:: EXTRACTOS DE REGISTROS ::

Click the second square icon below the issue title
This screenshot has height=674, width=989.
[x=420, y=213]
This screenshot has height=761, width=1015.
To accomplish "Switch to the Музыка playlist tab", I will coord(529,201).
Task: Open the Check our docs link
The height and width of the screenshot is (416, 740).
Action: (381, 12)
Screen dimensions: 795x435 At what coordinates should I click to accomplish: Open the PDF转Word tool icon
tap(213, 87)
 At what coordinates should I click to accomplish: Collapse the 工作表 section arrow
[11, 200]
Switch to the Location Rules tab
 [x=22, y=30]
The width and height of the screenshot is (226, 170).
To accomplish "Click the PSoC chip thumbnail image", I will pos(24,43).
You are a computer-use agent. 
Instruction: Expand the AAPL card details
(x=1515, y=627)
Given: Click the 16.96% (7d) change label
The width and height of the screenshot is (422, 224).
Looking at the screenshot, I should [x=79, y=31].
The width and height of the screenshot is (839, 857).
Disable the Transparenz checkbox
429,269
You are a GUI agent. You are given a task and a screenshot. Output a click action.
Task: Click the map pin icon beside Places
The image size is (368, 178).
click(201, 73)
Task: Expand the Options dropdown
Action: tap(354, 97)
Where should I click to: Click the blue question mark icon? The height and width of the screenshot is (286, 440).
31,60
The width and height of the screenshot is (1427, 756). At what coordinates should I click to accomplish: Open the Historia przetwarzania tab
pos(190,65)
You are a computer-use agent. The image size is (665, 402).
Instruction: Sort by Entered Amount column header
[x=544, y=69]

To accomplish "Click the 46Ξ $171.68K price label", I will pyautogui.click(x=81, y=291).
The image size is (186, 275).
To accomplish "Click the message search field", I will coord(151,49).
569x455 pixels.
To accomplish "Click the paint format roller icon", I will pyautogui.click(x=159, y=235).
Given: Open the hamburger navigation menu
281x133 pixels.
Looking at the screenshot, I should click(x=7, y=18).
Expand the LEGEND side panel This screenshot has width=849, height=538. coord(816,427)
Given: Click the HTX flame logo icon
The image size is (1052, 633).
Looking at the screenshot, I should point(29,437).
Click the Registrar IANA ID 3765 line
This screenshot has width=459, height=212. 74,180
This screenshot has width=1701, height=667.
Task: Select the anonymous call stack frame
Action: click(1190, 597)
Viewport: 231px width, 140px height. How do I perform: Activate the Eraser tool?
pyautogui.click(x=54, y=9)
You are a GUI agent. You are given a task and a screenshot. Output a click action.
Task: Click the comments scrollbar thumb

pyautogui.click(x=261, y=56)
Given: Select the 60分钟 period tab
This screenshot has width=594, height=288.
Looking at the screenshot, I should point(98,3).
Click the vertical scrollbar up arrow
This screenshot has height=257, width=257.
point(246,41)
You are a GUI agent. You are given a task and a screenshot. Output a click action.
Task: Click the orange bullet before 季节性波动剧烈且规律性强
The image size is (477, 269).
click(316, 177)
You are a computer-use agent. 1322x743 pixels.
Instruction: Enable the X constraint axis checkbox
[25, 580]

:::

**INSTRUCCIONES DE LA TAREA:** Reproduce al pie de la letra las líneas de los registros desde la que contiene "Viewport: 231px width, 140px" hasta el final de los registros, ambas incluidas.

**RESPUESTA COMPLETA:**
Viewport: 231px width, 140px height. How do I perform: Activate the Eraser tool?
pyautogui.click(x=54, y=9)
You are a GUI agent. You are given a task and a screenshot. Output a click action.
Task: Click the comments scrollbar thumb

pyautogui.click(x=261, y=56)
Given: Select the 60分钟 period tab
This screenshot has width=594, height=288.
Looking at the screenshot, I should point(98,3).
Click the vertical scrollbar up arrow
This screenshot has height=257, width=257.
point(246,41)
You are a GUI agent. You are given a task and a screenshot. Output a click action.
Task: Click the orange bullet before 季节性波动剧烈且规律性强
The image size is (477, 269).
click(316, 177)
You are a computer-use agent. 1322x743 pixels.
Instruction: Enable the X constraint axis checkbox
[25, 580]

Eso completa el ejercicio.